29 Apr 2021
Industrial technology firm’s imaging business set for significant expansion, assuming shareholders approve the deal next month.
Teledyne Technologies has reported record-breaking financial results for the opening quarter of 2021 - despite incurring $39 million in costs related to new loans to fund its pending $8 billion acquisition of the thermal imaging giant FLIR Systems.
At $806 million, sales in the three months ending April 4 were up around 3 per cent year-on-year. Teledyne’s existing imaging business - a large chunk of which relates to X-ray detectors used in healthcare applications - accounted for $263 million.
But the growing imaging total, up 7 per cent on last year, was driven by higher sales of sensors and cameras used in scientific, industrial, and space imaging applications, said the firm.
Teledyne’s executive chairman, Robert Mehradian, told investors that with record orders during the first quarter, and an order backlog now standing at $1.8 billion, the company was expecting a bumper year.
“Given our strong first quarter, we now think a reasonable outlook for the total company organic sales growth in 2021 is approximately 6 per cent, led by forecasted growth of about 10 per cent in digital imaging, excluding FLIR,” he said.
Announced in early January, the FLIR acquisition will move the center of gravity within the Teledyne business firmly towards imaging. Currently its digital imaging division accounts for around one-third of overall sales.
Since there is little-to-no overlap between existing Teledyne and FLIR product lines, that proportion will jump to somewhere in the region of 60 per cent - assuming that the cash-plus-stock deal is cleared by shareholders.
Teledyne has financed the deal through an initial $4.5 billion bridge facility, paying off fixed-rate senior loan notes, and agreeing permanent financing of $3 billion in investment-grade bonds.
Interest and other costs associated with those arrangements totaled $39 million in the quarter just reported, dragging the Thousand Oaks, California, firm’s pre-tax income to just over $101 million.

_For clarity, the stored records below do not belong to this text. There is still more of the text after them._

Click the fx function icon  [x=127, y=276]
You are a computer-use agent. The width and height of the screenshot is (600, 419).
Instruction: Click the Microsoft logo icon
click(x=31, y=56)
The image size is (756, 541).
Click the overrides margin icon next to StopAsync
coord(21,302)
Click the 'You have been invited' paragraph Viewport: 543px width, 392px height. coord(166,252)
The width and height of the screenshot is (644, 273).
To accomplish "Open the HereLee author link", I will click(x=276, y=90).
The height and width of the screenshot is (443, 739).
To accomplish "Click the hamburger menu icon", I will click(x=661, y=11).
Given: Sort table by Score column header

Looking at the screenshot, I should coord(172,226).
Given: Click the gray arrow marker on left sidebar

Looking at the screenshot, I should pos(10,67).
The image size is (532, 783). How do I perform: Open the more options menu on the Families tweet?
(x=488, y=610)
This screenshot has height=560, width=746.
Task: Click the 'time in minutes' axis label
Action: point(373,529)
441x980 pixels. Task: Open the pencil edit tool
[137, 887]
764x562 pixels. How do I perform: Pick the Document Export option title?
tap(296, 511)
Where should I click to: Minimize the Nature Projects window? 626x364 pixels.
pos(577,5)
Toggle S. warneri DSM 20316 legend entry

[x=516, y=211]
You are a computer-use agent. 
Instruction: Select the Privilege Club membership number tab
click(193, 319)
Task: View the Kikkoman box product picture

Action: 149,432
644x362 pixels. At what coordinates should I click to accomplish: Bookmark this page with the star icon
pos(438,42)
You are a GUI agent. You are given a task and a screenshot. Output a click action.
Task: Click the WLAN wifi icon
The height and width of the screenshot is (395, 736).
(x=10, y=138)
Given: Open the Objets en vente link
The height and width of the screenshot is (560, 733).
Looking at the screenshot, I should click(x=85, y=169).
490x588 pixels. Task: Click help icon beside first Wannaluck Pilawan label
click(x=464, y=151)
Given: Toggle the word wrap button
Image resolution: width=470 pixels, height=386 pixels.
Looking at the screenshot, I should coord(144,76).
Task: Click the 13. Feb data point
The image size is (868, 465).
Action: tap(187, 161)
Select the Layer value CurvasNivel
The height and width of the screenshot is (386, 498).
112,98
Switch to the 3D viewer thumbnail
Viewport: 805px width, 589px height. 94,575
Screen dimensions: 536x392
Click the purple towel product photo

However, that still represented a best-ever result. “We began 2021 with the best first quarter sales, earnings, operating margin and cash flow in the company’s history,” noted Mehrabian.
May 13 vote
With regulatory clearance already received in a number of key countries, the pending merger deal is expected to conclude shortly after the shareholders of both Teledyne and FLIR vote on the matter, on May 13.
“Pending stockholder approval and satisfaction of other closing conditions, we expect to complete the transaction the following morning,” Mehrabian said.
Once completed, the combined company will boast an extraordinary spectral breadth of sensor expertise and a highly complementary base of applications and customers.
FLIR’s imagers feature a number of different semiconductor materials used as infrared sensors - including indium antimonide (InSb) and indium gallium arsenide (InGaAs).
Teledyne’s existing strengths in the scientific, industrial, and space imaging sectors come largely from prior acquisitions, including Canada's DALSA back in 2010, UK-based e2v Technologies in 2017, and Roper Industries’ brands - including Princeton Instruments and Photometrics - the following year.
The company also offers large-scale foundry services for both MEMS and CCD production, alongside long-standing expertise in mercury cadmium telluride (MCT) sensors used at longer infrared wavelengths.